Да, есть неотложные дела, есть статьи, которые нужно как можно быстрее написать, потому что страна живёт, переваривая разруху, потому что последняя правота — нэп, измеряемая и подтверждаемая практикой, ещё не доказана, а заболевший Ульянов-Ленин не только верит в силу и глубину классового инстинкта, но и в действенность слова. Он сейчас не собирается писать мемуары или диктовать воспоминания — на это недостанет сил. Силы надо распределить и сосредоточиться на борьбе с недугом. Он сделает заготовки, продумает план, он напишет их в собственном сознании. Главу за главой. Фразу за фразой. Мысль за мыслью. Кое-что он отдиктует и сейчас, надеясь на дальнейшую собственную правку и на помощь Надежды Константиновны: она-то знает, что надо добавить, где развить, куда и какую вставить цитату. У него самого есть опытные секретари, которые привыкли к его слогу, его мыслям и его диктовке. Лишь бы чаще наступали периоды просветления. Он попробует написать предельно искренне, хотя искренность и простота — не его оружие, надо только напрячься и все вспомнить. Отец, мамочка, Волга, детство…
Глава первая
Родители.
Тонкий вопрос самоидентификации.
Гибель старшего брата. Выбор и начало пути.
Истоки мировоззрения
Время удивительно раскрашивает события. Уже мне самому, чтобы вспомнить лица отца, мамы, казненного в двадцать лет Саши, требуются определённые усилия, а что же сказать о летописцах? Для них это будут родители и старший брат, «погибший от руки самодержавия». В своих оплачиваемых редакциями и издателями реляциях они ведь будут пользоваться моим, не самым привлекательным, стилем, предназначенным для газеты или для разговора с массами. Это стиль агитации и пропаганды, а не литературы. Мне самому-то кажется, что в жизни я говорю на несколько другом языке, который и проще, и сложнее. Вот так и надо попытаться все написать, по крайней мере так надо обдумывать, что я собираюсь написать.

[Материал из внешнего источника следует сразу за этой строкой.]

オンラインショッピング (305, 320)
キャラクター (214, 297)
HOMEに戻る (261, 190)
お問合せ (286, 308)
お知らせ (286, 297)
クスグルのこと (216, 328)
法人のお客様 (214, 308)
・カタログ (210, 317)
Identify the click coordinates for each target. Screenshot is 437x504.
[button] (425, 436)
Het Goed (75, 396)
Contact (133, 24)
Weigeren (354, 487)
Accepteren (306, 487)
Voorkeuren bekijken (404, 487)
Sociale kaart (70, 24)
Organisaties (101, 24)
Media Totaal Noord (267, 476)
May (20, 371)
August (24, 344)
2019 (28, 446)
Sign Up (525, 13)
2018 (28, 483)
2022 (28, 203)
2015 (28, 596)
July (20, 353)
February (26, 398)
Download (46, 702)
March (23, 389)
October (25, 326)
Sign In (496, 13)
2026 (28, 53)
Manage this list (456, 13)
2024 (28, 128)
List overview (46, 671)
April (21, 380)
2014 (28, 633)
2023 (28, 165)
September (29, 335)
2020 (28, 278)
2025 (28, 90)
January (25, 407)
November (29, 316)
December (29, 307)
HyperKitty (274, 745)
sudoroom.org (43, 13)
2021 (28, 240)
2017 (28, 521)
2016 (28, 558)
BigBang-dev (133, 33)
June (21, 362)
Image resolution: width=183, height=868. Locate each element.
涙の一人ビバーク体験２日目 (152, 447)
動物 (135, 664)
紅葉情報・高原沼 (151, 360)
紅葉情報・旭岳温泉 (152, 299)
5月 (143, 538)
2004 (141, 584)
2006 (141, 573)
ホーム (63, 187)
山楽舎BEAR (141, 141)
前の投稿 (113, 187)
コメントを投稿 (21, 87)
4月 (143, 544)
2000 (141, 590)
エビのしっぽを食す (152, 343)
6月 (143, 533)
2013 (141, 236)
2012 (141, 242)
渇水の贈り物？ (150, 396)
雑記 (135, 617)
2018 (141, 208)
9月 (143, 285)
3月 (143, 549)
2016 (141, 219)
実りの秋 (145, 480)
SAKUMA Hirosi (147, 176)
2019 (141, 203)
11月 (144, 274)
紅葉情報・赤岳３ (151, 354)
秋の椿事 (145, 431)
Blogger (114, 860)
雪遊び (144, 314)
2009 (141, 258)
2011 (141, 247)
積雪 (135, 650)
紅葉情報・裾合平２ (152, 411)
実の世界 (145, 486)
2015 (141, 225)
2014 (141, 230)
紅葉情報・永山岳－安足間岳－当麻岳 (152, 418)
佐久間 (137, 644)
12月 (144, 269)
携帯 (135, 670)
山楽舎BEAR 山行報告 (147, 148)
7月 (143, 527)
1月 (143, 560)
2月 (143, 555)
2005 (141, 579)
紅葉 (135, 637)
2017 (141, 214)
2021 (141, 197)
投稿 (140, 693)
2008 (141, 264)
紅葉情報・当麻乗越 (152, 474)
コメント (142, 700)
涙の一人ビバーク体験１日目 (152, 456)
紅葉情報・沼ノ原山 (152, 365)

В будущих сочинениях и официальных энциклопедических справках самую большую сложность вызовут мои родители. Дело, конечно, не в них, а в том, чтобы ни в коем случае не отдать вождя новой, коммунистической России в руки инородцев. Пока я жив, это не выпячивается и все делают вид, что мое происхождение никого не интересует. Это неправда. Всегда будет интересно знать, где и как родился великий человек — не будем про себя скромничать, называть себя рядовым и сермяжным мужиком, — как он рос, с кем дружил. Здесь сплетутся прелестные картины, полные нравоучения и ходульности. Я и сам уже многое не помню и с удовольствием слушаю сестер и Надежду, которые хранят в памяти мелочи да к тому же склонны по-женски украшать жизнь. Но ведь каждый помнит так, как хочет: как запало ему при первом рассказе или «как должно быть». Всем интересна внешняя и внутренняя механика жизни человека, выделенного судьбой. Все хотят уроков и рецептов, как стать таким. Как занять такое место и получить такую власть над людьми и страной. А что потрачено на это и по плечу ли такая, как у меня, усидчивость, умение работать впрок, не думая о сиюминутном результате, умение бросить всю свою жизнь, и даже личную жизнь, на распыл, то это никого не волнует, это, считается, умеют все. Так пусть попробуют. Но сначала пусть узнают, что широкие скулы вождя — это не оттенки какой-нибудь рязанской «малой родины», где четыре века назад побывали татары. Вождь на четверть калмык — это «приданое» бабки по отцу — и только на четверть русский.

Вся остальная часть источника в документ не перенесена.